- [Job]: Can you turn the entries below into a Markdown table with the columns No. and Line, numbering each line and leaving out blank lines?

↓

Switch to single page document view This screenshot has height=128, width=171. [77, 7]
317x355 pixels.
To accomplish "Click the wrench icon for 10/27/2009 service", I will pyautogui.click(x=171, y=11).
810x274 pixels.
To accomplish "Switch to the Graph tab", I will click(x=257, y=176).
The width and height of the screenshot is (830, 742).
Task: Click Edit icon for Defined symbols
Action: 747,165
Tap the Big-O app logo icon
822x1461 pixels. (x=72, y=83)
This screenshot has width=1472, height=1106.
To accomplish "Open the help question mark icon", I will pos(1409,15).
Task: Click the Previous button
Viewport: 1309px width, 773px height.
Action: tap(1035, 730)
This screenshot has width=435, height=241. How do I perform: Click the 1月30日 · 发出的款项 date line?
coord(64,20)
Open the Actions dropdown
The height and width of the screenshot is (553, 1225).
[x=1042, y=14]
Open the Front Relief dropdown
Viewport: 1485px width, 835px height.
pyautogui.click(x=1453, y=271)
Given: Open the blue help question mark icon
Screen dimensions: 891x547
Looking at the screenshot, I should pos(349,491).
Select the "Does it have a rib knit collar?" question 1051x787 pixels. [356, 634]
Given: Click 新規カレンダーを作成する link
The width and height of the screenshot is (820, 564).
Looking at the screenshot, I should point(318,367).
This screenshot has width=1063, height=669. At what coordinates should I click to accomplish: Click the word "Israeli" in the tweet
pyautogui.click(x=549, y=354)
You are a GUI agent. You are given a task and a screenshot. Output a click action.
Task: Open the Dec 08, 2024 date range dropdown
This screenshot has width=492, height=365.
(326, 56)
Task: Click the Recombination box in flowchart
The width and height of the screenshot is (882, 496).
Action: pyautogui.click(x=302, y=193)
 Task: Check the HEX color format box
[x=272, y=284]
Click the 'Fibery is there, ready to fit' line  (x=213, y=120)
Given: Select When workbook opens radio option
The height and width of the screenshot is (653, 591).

↑

- [Reply to the task]:
| No. | Line |
|---|---|
| 1 | Switch to single page document view This screenshot has height=128, width=171. [77, 7] |
| 2 | 317x355 pixels. |
| 3 | To accomplish "Click the wrench icon for 10/27/2009 service", I will pyautogui.click(x=171, y=11). |
| 4 | 810x274 pixels. |
| 5 | To accomplish "Switch to the Graph tab", I will click(x=257, y=176). |
| 6 | The width and height of the screenshot is (830, 742). |
| 7 | Task: Click Edit icon for Defined symbols |
| 8 | Action: 747,165 |
| 9 | Tap the Big-O app logo icon |
| 10 | 822x1461 pixels. (x=72, y=83) |
| 11 | This screenshot has width=1472, height=1106. |
| 12 | To accomplish "Open the help question mark icon", I will pos(1409,15). |
| 13 | Task: Click the Previous button |
| 14 | Viewport: 1309px width, 773px height. |
| 15 | Action: tap(1035, 730) |
| 16 | This screenshot has width=435, height=241. How do I perform: Click the 1月30日 · 发出的款项 date line? |
| 17 | coord(64,20) |
| 18 | Open the Actions dropdown |
| 19 | The height and width of the screenshot is (553, 1225). |
| 20 | [x=1042, y=14] |
| 21 | Open the Front Relief dropdown |
| 22 | Viewport: 1485px width, 835px height. |
| 23 | pyautogui.click(x=1453, y=271) |
| 24 | Given: Open the blue help question mark icon |
| 25 | Screen dimensions: 891x547 |
| 26 | Looking at the screenshot, I should pos(349,491). |
| 27 | Select the "Does it have a rib knit collar?" question 1051x787 pixels. [356, 634] |
| 28 | Given: Click 新規カレンダーを作成する link |
| 29 | The width and height of the screenshot is (820, 564). |
| 30 | Looking at the screenshot, I should point(318,367). |
| 31 | This screenshot has width=1063, height=669. At what coordinates should I click to accomplish: Click the word "Israeli" in the tweet |
| 32 | pyautogui.click(x=549, y=354) |
| 33 | You are a GUI agent. You are given a task and a screenshot. Output a click action. |
| 34 | Task: Open the Dec 08, 2024 date range dropdown |
| 35 | This screenshot has width=492, height=365. |
| 36 | (326, 56) |
| 37 | Task: Click the Recombination box in flowchart |
| 38 | The width and height of the screenshot is (882, 496). |
| 39 | Action: pyautogui.click(x=302, y=193) |
| 40 |  Task: Check the HEX color format box |
| 41 | [x=272, y=284] |
| 42 | Click the 'Fibery is there, ready to fit' line  (x=213, y=120) |
| 43 | Given: Select When workbook opens radio option |
| 44 | The height and width of the screenshot is (653, 591). |